TASK STATEMENT: Please copy all of the records below, replacing "Screen dimensions" with "Display size" and keeping everything else the same.

DATA LINES:
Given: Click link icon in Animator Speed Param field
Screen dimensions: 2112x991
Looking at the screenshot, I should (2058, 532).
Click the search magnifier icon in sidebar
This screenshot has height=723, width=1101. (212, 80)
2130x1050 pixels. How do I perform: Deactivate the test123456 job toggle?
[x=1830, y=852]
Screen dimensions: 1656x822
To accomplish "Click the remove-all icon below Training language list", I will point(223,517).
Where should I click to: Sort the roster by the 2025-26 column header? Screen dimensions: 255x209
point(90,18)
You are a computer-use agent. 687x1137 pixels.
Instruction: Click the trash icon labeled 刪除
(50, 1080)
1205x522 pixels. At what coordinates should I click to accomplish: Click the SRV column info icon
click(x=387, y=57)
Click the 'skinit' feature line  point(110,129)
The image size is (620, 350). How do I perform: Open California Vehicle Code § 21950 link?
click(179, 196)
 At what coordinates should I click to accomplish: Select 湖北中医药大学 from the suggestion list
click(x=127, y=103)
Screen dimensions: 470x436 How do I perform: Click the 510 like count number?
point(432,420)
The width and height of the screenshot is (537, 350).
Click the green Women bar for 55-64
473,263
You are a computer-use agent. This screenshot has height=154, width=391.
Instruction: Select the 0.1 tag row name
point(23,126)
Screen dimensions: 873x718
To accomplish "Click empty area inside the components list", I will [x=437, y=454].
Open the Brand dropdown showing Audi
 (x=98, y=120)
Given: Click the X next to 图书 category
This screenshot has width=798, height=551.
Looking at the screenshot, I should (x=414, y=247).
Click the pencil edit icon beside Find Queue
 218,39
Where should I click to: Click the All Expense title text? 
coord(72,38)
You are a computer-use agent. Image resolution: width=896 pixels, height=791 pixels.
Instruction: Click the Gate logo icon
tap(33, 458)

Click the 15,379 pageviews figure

RESULT FOR THIS EXERCISE:
Given: Click link icon in Animator Speed Param field
Display size: 2112x991
Looking at the screenshot, I should (2058, 532).
Click the search magnifier icon in sidebar
This screenshot has height=723, width=1101. (212, 80)
2130x1050 pixels. How do I perform: Deactivate the test123456 job toggle?
[x=1830, y=852]
Display size: 1656x822
To accomplish "Click the remove-all icon below Training language list", I will point(223,517).
Where should I click to: Sort the roster by the 2025-26 column header? Display size: 255x209
point(90,18)
You are a computer-use agent. 687x1137 pixels.
Instruction: Click the trash icon labeled 刪除
(50, 1080)
1205x522 pixels. At what coordinates should I click to accomplish: Click the SRV column info icon
click(x=387, y=57)
Click the 'skinit' feature line  point(110,129)
The image size is (620, 350). How do I perform: Open California Vehicle Code § 21950 link?
click(179, 196)
 At what coordinates should I click to accomplish: Select 湖北中医药大学 from the suggestion list
click(x=127, y=103)
Display size: 470x436 How do I perform: Click the 510 like count number?
point(432,420)
The width and height of the screenshot is (537, 350).
Click the green Women bar for 55-64
473,263
You are a computer-use agent. This screenshot has height=154, width=391.
Instruction: Select the 0.1 tag row name
point(23,126)
Display size: 873x718
To accomplish "Click empty area inside the components list", I will [x=437, y=454].
Open the Brand dropdown showing Audi
 (x=98, y=120)
Given: Click the X next to 图书 category
This screenshot has width=798, height=551.
Looking at the screenshot, I should (x=414, y=247).
Click the pencil edit icon beside Find Queue
 218,39
Where should I click to: Click the All Expense title text? 
coord(72,38)
You are a computer-use agent. Image resolution: width=896 pixels, height=791 pixels.
Instruction: Click the Gate logo icon
tap(33, 458)

Click the 15,379 pageviews figure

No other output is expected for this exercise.